WORK ITEM. Copy out, precisely as given, the lines from the line with "Given: Select the Crop tool" to the end of the entries that follow.
[RECORDED INFORMATION]
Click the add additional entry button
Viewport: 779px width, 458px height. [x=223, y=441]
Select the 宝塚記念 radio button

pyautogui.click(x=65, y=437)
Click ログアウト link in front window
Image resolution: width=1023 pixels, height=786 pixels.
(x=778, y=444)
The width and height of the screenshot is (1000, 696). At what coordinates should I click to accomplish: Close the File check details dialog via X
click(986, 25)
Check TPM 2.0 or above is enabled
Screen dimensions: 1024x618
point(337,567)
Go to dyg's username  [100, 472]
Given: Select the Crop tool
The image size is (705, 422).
[/RECORDED INFORMATION]
REPLY TO THE TASK.
Given: Select the Crop tool
The image size is (705, 422).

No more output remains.